During my hospital residency in 2020, I worked in several ICUs, all of which had been converted to COVID-19 wards. My residency class had to deal with circumstances nurses haven’t had to deal with since the 1917 Spanish Flu pandemic, or ever before.
At the start of the pandemic in North Carolina, student nurses were removed from all hospitals during our final clinical rotations because of a “mysterious disease.” This was supposed to be the time that we rolled up our sleeves and got to work. But because we weren’t registered nurses yet, we weren’t allowed or expected to provide care or comfort to patients — even though that was the expectation after graduation, which was just around the corner.
Graduation and Beyond
As part of the college graduation process, my class made oral presentations to the Board of Nursing, explaining how the non-traditional student learning processes of those last few weeks had prepared us to become nurses — as if we really understood what that meant or what we would have to do to when we became nurses. NCLEX exams were suspended for a while at the start of the pandemic, so we were to be called “graduate nurses” until we could take the licensure test.

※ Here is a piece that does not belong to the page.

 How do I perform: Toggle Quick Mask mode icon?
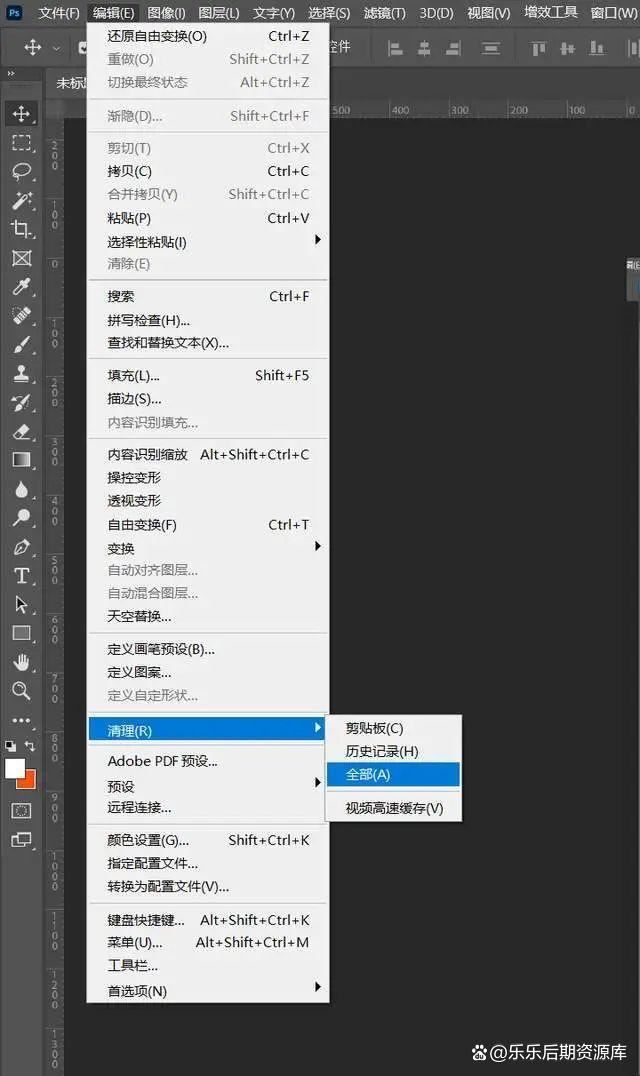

As a graduate nurse, I got hired by my first and current employer. What a great feeling, right? I had a job! I would finally experience my first rotation on the night shift, while taking residency-based classes during the day. I must admit that losing sleep to attend classes was the worst part, but it got me closer to my goal.

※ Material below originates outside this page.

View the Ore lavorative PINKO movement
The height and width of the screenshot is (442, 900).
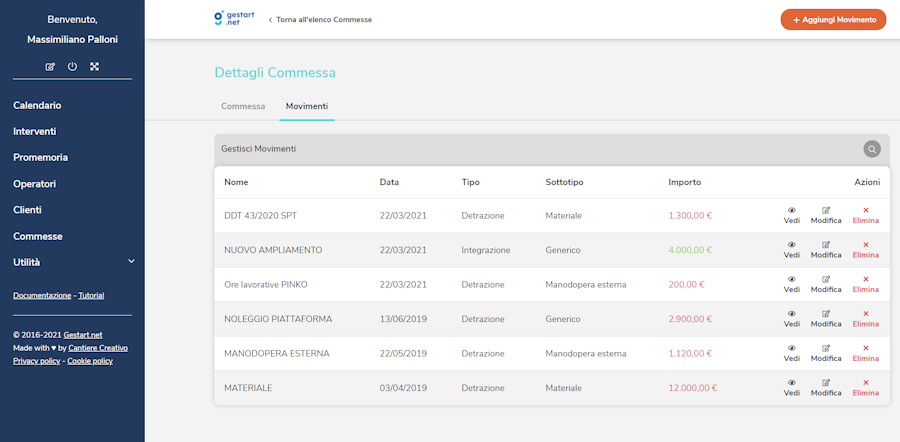792,284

What Have I Gotten Myself Into?
The night of my first rotation, my very first patient was lying alone, dying. I did all I could to comfort him — but to no avail. I guess I looked a little overwhelmed when I walked out of the room because another nurse came over and tried to reassure me. When that didn’t work, he introduced me to the fire escape stairwell.
I found out that the stairwell wasn’t just a heart healthy method for getting from floor to floor; it was where nurses and residents went to cry.
Normally, a patient with a poor prognosis was transferred to palliative care, but what happens when the palliative care unit is closed due to the pandemic? For the first time, I saw patients dying alone, and by the time I finished that tearful trip to the stairwell, I vowed, “No more!”
My colleagues and I proceeded to do what nurses have always done — we figured out how to fix the problem. We set up video chats to make sure our patients had some way to be with family when they passed.
When we found a problem, we fixed it. We repeated this pattern over and over again.
Each new rotation in a COVID-19 ICU made us feel like we were patients who had just undergone CPR, been brought back to life, and were back on a ventilator for the next round. On every new rotation we started over with new preceptors with no new details about COVID-19, just new requirements for what must be documented and when since each unit was different. Do I take vitals every hour or every four hours? Do I have to turn that patient every two hours? What if they are proned?
Finding a Home
My second rotation was when I began to get the hang of it all. But I was exhausted. I needed to find some semblance of a work-life balance. Then, nurses started getting COVID-19. When my preceptor got COVID-19, I was left alone. Everyone on the unit said if I needed anything just ask, but they were all so busy trying to save lives. Who was I to bother them?
That’s when the doubt creeped in. Am I good enough for this? Will my patients suffer needlessly because of me?
I think about how I felt then and how I feel now, and I realize how far I’ve come.
On my third rotation, my new preceptor began teaching me the specifics of my job specialty. No more strictly COVID-19 nursing. I was now able to look for a home — a team to be part of. It took me until my fourth rotation to find my home on the neurologic science ICU, but I am so glad I did! It meant I was finally able to achieve work-life balance.
I found a tightly knit, welcoming team and, surprisingly, discovered that the work wasn’t as scary as I thought it would be. Suddenly, everything was in balance and I felt better than I had since I started as a nurse.
Coming out of this pandemic and residency at the same time made me a COVID-19 nurse and survivor. When I graduated from the residency program, I felt like I was part of history. Everyone was talking about “the year of the nurse” and healthcare heroes, and I had been part of it.
I owe a big thanks to the surgical, palliative, orthopedic, and med-surg nurses who temporarily gave up their regular jobs to help shore up the hospital’s COVID-19 ICUs. That’s what nursing means to me — find a need, fill a need.